Петко Георгиев остался стоять на краю полотна.
— Смотри, задавят! — приставал к нему Дене.
— Говорят тебе, народ точный, в сантиметре от тебя пройдет, а не заденет. — Широкая улыбка разливалась по его возбужденному лицу.
— Это так, с первой мировой знаю, — подмигивал Дене.
— В технике непобедимы.
— Сил-то у них хватает только начать, а до конца никогда не доходят, — вмешался Стоян Влаев.
— Ты потише, — отозвался Пенчо Христов. — Россия с Германией сейчас союзники или нет, скажи-ка!
— Тактика.
— Тогда и не нападай на них.
Петко Георгиев не прислушивался к разговорам. Мало ли воспоминаний о немцах осталось у него от первой мировой! В конце войны, когда все уже пошло прахом, вместе лежали в окопах да голодали. Сейчас он радостно их приветствовал, словно родных. По себе знал, что нет для солдата лучшей награды, чем добрая встреча. Молча протолкался сквозь толпу, дома завернул в белый платок поднос с баницей[8]
и опять встал на шоссе, на краю полотна. Горячий поднос обжигал пальцы; он протягивал его к каждому проезжающему грузовику. Баница начала остывать, но никто не остановился, чтобы взять ее.— Проходят через чужую страну, и меду им дашь — не возьмут.

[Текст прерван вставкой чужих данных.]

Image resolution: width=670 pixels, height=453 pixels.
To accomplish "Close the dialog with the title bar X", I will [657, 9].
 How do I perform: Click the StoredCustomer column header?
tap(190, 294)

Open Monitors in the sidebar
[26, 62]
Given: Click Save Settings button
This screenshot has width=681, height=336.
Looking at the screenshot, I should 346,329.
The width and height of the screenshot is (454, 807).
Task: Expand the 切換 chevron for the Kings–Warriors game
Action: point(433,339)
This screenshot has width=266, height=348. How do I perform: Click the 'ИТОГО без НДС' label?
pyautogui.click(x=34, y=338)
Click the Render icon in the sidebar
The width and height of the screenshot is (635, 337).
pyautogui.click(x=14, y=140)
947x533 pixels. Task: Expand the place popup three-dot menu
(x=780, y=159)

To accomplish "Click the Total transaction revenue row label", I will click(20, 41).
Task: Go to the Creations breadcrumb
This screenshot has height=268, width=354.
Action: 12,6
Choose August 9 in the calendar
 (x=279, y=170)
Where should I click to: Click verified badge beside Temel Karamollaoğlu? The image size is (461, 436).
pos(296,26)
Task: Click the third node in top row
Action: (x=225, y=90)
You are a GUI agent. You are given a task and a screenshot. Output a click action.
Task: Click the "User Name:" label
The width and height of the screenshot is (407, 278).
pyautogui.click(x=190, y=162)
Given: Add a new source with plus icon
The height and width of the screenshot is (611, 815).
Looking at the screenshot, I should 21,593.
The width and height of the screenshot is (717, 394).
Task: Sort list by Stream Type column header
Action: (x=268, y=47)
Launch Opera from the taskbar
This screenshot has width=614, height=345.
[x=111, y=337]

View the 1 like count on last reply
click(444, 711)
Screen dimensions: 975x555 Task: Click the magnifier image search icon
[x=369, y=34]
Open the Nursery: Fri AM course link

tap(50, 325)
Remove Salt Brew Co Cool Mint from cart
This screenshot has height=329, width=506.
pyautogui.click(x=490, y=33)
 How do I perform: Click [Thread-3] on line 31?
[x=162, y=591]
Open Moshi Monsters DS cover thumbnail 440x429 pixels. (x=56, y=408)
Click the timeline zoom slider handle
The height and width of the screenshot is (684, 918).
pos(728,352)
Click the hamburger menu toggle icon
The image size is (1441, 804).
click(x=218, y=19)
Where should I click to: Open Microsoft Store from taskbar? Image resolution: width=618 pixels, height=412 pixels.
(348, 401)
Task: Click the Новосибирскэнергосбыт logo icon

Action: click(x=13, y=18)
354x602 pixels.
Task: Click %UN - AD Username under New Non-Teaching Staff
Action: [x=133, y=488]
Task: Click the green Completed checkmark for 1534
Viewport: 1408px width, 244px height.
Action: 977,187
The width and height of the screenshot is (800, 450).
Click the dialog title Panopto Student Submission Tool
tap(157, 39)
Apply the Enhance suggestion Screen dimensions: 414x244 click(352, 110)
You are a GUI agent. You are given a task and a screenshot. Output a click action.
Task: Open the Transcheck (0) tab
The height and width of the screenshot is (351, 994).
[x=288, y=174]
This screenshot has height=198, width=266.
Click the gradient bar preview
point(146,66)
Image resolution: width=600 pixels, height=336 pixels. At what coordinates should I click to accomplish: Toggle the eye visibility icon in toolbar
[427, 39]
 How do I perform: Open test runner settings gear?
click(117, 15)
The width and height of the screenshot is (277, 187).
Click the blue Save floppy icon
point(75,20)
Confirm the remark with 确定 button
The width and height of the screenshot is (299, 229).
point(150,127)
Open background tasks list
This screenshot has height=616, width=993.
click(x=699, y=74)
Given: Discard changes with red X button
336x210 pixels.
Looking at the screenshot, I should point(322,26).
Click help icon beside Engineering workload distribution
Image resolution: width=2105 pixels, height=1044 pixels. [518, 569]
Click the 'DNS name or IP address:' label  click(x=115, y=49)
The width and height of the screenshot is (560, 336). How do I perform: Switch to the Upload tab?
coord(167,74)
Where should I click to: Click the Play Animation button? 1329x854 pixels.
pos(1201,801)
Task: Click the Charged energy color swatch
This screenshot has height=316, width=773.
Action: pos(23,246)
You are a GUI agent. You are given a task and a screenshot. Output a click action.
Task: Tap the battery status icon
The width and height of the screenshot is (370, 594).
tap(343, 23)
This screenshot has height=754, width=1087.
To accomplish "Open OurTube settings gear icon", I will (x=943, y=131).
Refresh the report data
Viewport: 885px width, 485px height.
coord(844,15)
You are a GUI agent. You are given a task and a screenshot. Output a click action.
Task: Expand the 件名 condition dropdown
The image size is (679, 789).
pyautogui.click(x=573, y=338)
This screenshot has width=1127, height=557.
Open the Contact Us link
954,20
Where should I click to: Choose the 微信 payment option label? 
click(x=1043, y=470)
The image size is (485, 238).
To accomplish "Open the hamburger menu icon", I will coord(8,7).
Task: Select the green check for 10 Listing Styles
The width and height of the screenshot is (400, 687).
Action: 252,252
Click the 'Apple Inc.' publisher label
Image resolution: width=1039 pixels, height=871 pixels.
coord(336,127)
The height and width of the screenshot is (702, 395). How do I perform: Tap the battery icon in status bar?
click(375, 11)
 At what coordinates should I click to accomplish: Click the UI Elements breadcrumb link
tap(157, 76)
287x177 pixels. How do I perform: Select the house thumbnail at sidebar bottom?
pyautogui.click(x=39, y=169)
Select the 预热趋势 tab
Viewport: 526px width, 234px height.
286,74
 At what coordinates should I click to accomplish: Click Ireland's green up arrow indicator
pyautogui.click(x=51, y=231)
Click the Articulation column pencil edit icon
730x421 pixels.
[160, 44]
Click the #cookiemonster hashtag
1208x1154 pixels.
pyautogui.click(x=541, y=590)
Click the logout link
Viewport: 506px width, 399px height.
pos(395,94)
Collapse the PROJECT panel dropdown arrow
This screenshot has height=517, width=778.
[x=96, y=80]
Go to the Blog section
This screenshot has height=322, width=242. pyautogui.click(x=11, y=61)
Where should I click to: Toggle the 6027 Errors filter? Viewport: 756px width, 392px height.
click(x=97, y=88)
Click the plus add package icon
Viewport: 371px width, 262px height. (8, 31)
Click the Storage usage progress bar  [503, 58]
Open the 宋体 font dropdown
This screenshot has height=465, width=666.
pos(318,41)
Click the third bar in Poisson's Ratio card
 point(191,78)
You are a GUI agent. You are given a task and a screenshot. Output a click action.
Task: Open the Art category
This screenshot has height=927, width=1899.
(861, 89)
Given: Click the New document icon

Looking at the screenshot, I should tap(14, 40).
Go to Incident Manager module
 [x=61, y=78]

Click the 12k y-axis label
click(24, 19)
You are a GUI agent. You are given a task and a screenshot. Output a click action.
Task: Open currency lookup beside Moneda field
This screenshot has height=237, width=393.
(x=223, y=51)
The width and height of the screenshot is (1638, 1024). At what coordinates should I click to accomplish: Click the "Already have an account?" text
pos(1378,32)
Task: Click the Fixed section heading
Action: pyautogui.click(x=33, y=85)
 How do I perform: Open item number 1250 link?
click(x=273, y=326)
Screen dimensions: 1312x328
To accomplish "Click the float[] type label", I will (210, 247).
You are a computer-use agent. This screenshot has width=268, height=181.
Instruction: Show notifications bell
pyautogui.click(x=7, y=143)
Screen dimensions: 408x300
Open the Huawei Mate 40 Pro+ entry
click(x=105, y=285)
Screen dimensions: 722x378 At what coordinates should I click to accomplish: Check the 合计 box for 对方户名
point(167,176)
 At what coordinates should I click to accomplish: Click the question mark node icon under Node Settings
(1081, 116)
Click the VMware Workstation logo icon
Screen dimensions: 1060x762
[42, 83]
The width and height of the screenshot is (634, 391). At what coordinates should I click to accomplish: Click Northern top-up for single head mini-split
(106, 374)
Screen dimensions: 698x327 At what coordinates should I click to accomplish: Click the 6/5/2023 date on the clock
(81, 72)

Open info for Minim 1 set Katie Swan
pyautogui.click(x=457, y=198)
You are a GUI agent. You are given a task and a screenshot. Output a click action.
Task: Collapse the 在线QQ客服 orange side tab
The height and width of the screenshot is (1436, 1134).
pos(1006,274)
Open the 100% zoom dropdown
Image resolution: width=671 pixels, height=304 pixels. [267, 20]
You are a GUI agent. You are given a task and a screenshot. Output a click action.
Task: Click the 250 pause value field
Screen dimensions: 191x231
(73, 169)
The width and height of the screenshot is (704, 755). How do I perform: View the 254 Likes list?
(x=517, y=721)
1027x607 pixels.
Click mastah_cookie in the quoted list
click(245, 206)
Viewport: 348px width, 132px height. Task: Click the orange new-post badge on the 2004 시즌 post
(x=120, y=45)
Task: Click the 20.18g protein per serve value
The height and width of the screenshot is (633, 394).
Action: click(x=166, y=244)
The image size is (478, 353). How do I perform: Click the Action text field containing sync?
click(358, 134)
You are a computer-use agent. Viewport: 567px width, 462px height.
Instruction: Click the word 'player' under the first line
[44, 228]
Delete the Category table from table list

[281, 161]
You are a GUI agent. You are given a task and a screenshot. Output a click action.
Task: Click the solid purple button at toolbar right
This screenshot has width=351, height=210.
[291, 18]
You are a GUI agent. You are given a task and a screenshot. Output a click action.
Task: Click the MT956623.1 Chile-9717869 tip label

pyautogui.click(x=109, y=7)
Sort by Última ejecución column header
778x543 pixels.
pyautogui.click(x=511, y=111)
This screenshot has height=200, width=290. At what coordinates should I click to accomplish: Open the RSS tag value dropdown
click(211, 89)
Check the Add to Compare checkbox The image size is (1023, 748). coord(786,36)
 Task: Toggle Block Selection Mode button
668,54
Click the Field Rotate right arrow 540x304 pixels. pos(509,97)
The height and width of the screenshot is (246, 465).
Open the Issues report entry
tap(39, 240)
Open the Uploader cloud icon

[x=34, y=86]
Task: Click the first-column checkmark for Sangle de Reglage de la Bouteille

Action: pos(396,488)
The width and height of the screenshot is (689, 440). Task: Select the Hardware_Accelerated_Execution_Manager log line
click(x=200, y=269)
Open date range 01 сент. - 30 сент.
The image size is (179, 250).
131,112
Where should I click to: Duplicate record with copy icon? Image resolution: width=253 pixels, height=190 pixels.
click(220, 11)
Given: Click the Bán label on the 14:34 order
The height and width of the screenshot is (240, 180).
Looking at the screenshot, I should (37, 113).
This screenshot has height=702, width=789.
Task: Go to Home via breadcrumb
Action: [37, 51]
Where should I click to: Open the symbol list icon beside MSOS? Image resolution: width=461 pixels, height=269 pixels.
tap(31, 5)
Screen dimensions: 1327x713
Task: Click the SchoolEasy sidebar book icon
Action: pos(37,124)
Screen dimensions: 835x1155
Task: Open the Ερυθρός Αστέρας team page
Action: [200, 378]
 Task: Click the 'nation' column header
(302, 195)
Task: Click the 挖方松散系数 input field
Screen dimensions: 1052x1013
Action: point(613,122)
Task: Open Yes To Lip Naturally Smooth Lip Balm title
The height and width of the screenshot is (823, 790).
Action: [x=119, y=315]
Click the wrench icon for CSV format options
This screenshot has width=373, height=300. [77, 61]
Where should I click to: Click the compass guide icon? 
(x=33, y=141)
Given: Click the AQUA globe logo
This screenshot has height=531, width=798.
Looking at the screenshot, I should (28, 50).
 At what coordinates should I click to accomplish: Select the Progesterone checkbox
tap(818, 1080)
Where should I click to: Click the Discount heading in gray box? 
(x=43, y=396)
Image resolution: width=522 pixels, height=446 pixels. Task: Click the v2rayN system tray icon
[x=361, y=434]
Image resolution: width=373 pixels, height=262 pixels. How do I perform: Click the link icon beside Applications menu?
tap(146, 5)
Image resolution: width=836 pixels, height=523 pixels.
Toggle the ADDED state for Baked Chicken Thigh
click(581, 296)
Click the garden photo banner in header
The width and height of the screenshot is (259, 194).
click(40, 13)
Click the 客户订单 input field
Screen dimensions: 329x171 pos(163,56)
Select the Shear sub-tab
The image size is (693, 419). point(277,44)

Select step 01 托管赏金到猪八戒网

Сам ведь был солдатом, знаешь, может, кто и отравить захочет, — удерживал его Пенчо.
— Может, оно и так, — смущенно ответил Петко Георгиев.
— Скажи им чего-нибудь, — услужливо посоветовала одна женщина.
— Гут, гут, — протягивал он поднос.
— Спешат германцы, их великие дела ждут, неужто из-за твоей баницы остановятся, — твердил свое Пенчо.
Петко Георгиев оглянулся на людей, потом посмотрел на поднос и с досадой прикусил губу. На его лице застыло выражение помрачневшей радости, и он подумал: «Зачем мне надо было, и зачем мне надо было». Руки ослабли, и он прижал поднос к груди.
Спустя некоторое время перед ним остановился пыльный автомобиль. Из него, словно выброшенный пружиной, выскочил стройный офицер.
— Гут, гут, — заворковал Петко. Немец взял поднос с баницей и что-то сказал на своем лающем языке. Петко Георгиев глядел на него, разинув рот, Пенчо нагнулся к шинели — хотел посмотреть, какого качества сукно. Офицер откозырял, и машина тронулась. Петко переступил с ноги на ногу и шумно вздохнул, словно сбросил с плеч какую тяжесть. Рот его растянулся в радостной улыбке.
— И они такие же люди, как и мы, и им приятно, коли их встретишь с добром, — и затерялся в толпе.
— Что стряслось? — пробравшись вперед, спросил Лалю Бижев.
— Германецу поднесли баницу!
— Кто поднес?
— Да кто, Петко Георгиев, — сказал Дене и тут же наделил старика прозвищем: — Петко Баница!
Стоян Влаев разжал губы и сказал Пенчо Христову:
— Дядя Пенчо, ты только болтаешь, а тезка твой, видал, и баницу им поднес.
— У них все есть, ты что думаешь, очень им нужен наш хлеб!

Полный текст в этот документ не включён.